Ich war etwa sieben Jahre alt, als ein großer, rotblonder Junge mich in der Pause auf dem Schulhof in Augenschein nahm. Schon an seinem Gang konnte ich erkennen, dass er auf Ärger aus war. Ärger für mich. Spaß für ihn. Er kam näher, bis er vor mir stand, und schubste mich einmal kräftig nach hinten. „Was guckst du so, Türkin!“ blaffte er mich an. Mir rutschte das Herz in die Hose, denn es gab keinen Zweifel, dass er vorhatte, mich zu verprügeln und dass ich keine Chance gegen ihn haben würde. Ich schloss innerlich mit meinem Leben ab, als die Stimme meiner Mitschülerin Michaela ertönte. „Das ist keine Türkin“, rief sie, „das ist Tanja Bubbel.“ Der Junge schaute mich erstaunt an. „Oh, Entschuldigung“, sagte er, drehte sich um und ging.

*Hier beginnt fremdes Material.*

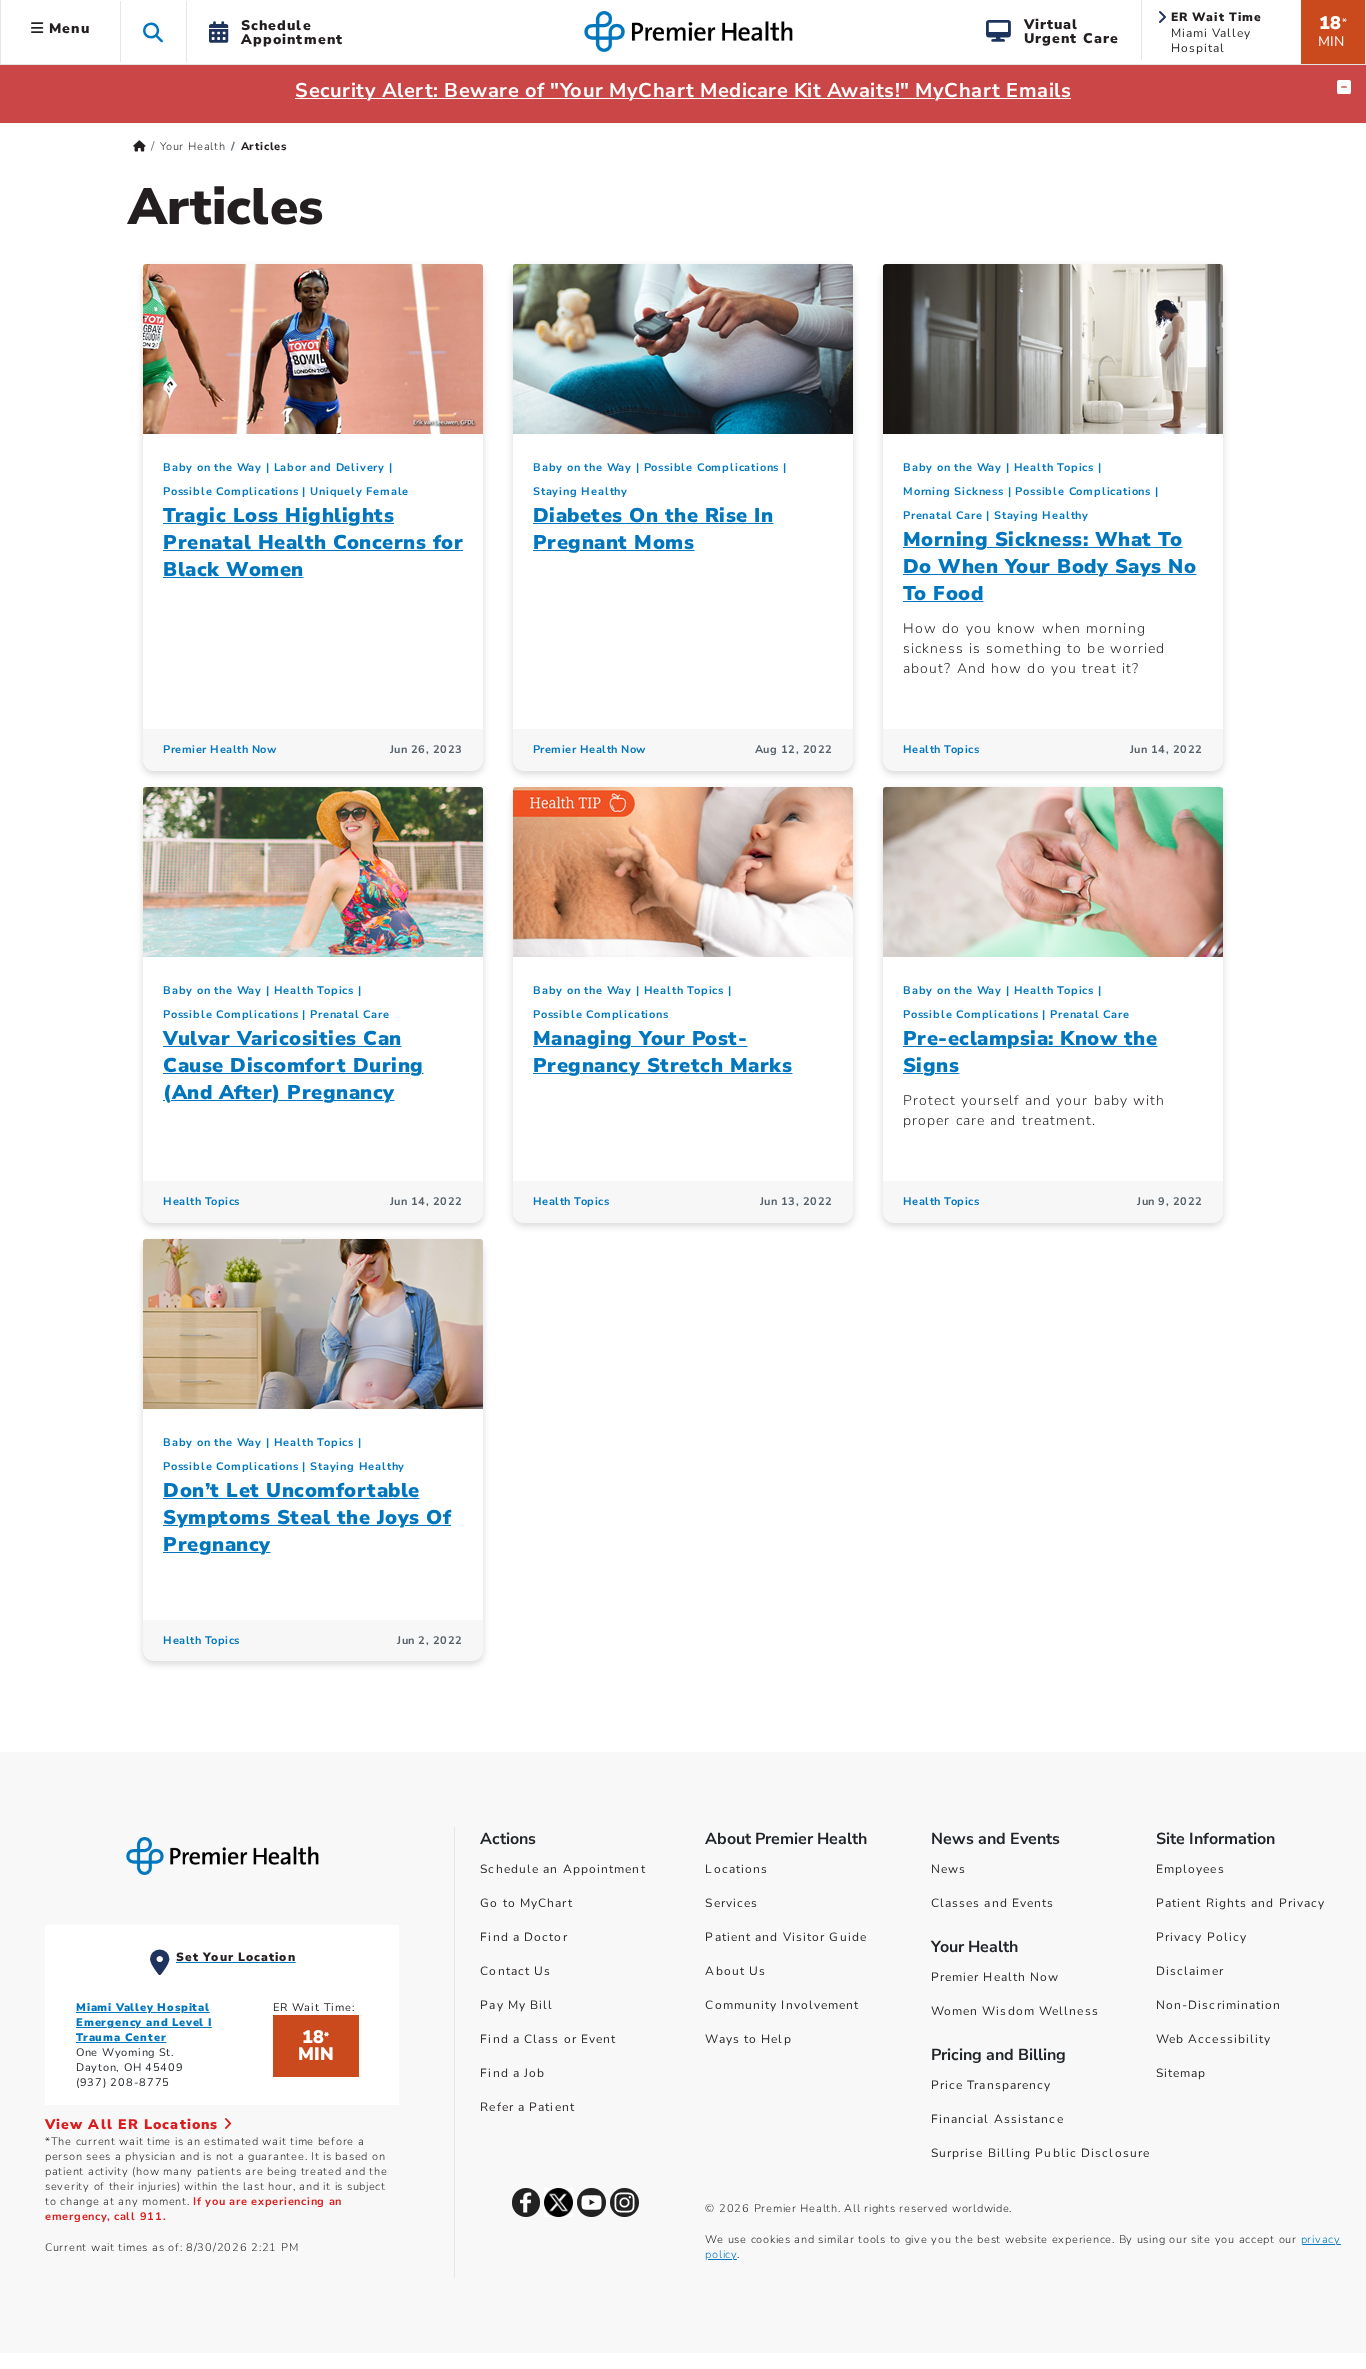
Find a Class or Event (548, 2039)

Ich denke oft an diesen Vorfall zurück und frage mich, wie mein Leben verlaufen wäre, wenn ich nicht meinen albernen, deutschen Nachnamen, sondern den Namen meines tunesischen Vaters getragen hätte. Sicher wäre ich, auch als Nicht-Türkin, an diesem Tag verprügelt worden. Vielleicht hätte ich keine Gymnasialempfehlung bekommen (wie alle „ausländischen“ Kinder aus meiner Klasse). Wenn ich studiert hätte, hätte ich mich wahrscheinlich noch fremder gefühlt, als ich es mit meinem nicht-akademischen Hintergrund schon ohnehin tat.
Es sind hauchdünne Membranen, die unsere sozialen Identitäten voneinander trennen. Manche dieser Identitäten sind sichtbar, manche nicht. Alle spielen eine Rolle darin, wie wir gelesen und beurteilt werden, welche Chancen und Rechte wir erhalten, welche Eigenschaften uns unterstellt werden und nicht zuletzt wie wir uns selber definieren.
Ich habe ich einen Beruf gewählt, in dem meine vielen Identitäten ein Vorteil sind. Denn wenn sie eins bewirken, dann dass ich komplexe, vielschichtige und interessante Geschichten zu erzählen habe. Egal welchen Namen ich trage.